November 1, 2007

...Learn TDD with Codemanship

Does Automating Metrics Help For Comparing Apples With Apples?

One of the toughest aspects of measurement is consistency. Even when we're measuring code, it's surprsingly easy to apply a metric differently every time you do it.

Take something as eyewateringly simple and straightforward as unit test coverage. I'm sure we all know what I mean when I say unit test coverage equals the percentage of lines of code executed in the running of a suite of unit tests. Don't we?

Well, first of all, what do we mean by a "line of code"? Not every line of code we write is actually executable, for example, and therefore couldn't be excecuted in a unit test. So do we ignore these non-executable lines of code? That sounds reasonable enough, I think.

And what about code that's generated by my development tools - like GUI code generated by a WYSIWIG UI editor? Do I need to test all that code, too? Perhaps we should ignore that stuff, too - rather than wasting a lot of effort testing the code generator itself.

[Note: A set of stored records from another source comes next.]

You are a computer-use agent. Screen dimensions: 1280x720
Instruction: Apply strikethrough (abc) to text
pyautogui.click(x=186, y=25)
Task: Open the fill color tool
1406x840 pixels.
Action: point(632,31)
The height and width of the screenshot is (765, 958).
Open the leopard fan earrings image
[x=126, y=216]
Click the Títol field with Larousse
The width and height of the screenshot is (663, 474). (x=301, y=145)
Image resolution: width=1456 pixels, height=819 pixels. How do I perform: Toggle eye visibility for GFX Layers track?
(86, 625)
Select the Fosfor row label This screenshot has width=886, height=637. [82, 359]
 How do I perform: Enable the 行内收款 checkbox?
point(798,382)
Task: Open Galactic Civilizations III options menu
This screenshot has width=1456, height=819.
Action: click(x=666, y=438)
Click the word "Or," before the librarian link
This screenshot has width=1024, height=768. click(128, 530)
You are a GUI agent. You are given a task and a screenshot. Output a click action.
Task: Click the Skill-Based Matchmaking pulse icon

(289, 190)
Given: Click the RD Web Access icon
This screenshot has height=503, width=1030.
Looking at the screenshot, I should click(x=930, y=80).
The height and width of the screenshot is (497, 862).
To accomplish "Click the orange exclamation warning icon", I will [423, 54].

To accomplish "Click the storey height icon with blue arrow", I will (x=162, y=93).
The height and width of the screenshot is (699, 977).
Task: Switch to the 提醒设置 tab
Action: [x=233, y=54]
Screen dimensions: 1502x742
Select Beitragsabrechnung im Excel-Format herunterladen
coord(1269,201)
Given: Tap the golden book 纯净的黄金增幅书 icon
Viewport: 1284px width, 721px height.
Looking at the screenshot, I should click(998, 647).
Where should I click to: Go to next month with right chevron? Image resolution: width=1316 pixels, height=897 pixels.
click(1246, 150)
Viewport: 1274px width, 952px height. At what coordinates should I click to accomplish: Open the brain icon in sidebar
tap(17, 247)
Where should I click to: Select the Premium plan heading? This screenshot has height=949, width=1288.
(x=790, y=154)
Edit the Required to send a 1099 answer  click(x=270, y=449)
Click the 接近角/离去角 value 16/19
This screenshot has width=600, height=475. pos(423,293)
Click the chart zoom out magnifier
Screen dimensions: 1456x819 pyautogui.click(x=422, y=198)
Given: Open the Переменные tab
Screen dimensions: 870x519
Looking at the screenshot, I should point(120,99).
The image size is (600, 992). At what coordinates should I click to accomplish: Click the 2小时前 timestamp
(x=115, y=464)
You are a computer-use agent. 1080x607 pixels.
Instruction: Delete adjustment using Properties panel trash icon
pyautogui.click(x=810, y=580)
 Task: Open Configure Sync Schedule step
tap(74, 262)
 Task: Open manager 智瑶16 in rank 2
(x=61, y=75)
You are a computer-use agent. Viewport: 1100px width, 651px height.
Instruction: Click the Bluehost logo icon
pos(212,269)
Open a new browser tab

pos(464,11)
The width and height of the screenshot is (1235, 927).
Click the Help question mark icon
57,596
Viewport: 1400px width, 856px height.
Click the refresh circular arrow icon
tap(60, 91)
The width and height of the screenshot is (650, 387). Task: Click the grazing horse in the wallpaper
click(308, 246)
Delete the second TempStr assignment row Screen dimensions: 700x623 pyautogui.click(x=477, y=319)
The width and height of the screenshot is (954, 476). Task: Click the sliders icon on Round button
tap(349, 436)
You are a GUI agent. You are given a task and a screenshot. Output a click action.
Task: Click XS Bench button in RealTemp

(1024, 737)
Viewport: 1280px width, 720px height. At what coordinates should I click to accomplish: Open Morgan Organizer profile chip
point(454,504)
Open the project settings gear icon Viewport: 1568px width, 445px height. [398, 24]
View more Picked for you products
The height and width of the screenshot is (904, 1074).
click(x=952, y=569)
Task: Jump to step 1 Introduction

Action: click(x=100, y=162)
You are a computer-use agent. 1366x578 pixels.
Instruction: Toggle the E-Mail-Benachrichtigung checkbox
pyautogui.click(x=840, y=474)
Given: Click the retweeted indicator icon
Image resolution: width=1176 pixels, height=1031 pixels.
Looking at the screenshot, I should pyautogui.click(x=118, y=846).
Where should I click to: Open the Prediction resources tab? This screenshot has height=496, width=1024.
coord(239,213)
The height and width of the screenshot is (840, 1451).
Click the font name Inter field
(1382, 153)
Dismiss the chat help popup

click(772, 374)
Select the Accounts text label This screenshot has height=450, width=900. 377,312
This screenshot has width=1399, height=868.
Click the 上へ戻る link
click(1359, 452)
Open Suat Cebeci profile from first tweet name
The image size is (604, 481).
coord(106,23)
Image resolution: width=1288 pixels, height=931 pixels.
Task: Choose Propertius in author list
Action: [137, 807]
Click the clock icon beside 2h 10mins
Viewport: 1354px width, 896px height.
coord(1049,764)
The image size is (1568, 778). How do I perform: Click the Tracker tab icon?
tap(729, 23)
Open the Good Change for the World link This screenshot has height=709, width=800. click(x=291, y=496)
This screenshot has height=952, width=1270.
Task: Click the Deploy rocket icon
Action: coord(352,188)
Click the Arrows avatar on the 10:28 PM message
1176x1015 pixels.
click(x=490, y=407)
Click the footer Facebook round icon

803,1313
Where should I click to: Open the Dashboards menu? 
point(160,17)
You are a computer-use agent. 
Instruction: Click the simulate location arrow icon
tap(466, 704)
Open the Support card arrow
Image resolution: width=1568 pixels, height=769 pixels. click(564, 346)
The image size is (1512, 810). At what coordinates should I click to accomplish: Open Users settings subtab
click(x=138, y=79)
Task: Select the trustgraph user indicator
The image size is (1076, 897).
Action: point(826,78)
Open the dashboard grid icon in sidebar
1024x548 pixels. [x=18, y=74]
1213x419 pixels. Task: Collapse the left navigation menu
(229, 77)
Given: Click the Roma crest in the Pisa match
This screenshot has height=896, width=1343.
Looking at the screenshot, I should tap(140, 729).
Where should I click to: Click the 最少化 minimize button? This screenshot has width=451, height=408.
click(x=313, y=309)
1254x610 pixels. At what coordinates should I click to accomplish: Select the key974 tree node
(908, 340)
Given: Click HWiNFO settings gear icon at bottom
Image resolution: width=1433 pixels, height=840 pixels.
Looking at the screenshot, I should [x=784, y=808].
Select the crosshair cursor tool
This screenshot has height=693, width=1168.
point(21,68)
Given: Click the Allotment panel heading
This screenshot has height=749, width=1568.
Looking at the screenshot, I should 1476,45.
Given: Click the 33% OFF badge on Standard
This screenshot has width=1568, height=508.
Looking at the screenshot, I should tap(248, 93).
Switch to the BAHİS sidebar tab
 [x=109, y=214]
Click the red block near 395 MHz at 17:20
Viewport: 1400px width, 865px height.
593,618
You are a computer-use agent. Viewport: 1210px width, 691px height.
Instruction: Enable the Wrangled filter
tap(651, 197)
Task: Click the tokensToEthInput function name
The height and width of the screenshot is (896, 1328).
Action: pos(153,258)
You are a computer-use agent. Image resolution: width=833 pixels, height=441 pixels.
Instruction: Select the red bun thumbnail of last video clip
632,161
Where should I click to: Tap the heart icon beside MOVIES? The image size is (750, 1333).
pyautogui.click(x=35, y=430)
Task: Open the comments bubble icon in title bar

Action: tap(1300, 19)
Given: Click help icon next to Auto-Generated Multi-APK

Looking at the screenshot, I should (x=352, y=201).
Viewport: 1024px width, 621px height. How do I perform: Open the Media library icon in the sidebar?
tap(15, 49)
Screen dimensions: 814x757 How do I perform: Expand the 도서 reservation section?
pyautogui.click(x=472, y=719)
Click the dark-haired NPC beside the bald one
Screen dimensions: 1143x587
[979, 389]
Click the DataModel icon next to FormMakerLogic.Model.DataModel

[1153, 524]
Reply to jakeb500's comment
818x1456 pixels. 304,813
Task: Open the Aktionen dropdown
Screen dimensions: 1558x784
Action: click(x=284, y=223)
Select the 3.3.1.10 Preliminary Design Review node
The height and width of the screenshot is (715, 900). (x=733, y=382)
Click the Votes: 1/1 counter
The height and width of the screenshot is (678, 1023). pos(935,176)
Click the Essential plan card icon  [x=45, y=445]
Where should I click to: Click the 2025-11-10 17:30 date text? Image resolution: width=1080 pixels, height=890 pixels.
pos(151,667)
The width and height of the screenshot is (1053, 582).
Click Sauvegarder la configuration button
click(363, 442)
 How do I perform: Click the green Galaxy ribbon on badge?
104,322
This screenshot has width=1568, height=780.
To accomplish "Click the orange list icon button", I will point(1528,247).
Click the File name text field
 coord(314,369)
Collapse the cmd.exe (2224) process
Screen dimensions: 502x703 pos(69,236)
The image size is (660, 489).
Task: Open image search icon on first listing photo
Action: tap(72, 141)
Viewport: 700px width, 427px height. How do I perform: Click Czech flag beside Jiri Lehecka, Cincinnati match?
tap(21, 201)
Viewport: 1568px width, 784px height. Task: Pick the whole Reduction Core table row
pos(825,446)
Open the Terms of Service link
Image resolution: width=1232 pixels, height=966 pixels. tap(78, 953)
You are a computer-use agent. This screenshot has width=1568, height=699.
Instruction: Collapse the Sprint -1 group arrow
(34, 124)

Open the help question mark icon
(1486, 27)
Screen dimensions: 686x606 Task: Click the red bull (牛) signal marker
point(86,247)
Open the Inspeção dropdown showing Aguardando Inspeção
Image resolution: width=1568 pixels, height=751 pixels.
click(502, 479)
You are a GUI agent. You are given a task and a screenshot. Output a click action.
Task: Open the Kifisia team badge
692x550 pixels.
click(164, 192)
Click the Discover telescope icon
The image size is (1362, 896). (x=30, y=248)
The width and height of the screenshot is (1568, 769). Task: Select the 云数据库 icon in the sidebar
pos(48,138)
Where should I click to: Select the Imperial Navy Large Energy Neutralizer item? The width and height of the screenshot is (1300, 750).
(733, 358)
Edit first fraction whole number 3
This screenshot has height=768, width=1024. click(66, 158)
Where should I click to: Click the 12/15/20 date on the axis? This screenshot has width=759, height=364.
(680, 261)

And should I include all the executable code in the system? Should I include JavaScript designed to run in a web browser? And SQL stored procedures? And instructions stored in XML files (e.g., for object-relational mapping or a model-view-controller configuration)? Should I include anything stored anywhere in my system that could possibly go wrong?

Even when we restrict our definition of "executable code" to, say, "all the Java code in this Eclipse project", we still struggle to achieve total consistency and repeatability for our measurements.

Right now, I'm struggling with code coverage metrics for .NET projects using a tool called NCover. What I've been doing is opening up Visual Studio solutions, building the code and then using the TestDriven.NET Visual Studio add-in to run all of the unit tests and report coverage results using the NCover Explorer. What could be simpler? Except the coverage reports I'm getting don't include all of the .NET projects in each solution. Projects which tests don't touch don't appear to be included in the results. Or are they included in the numbers, but the tool just doesn't the project itself in the list? Without further experimentation, I just can't say.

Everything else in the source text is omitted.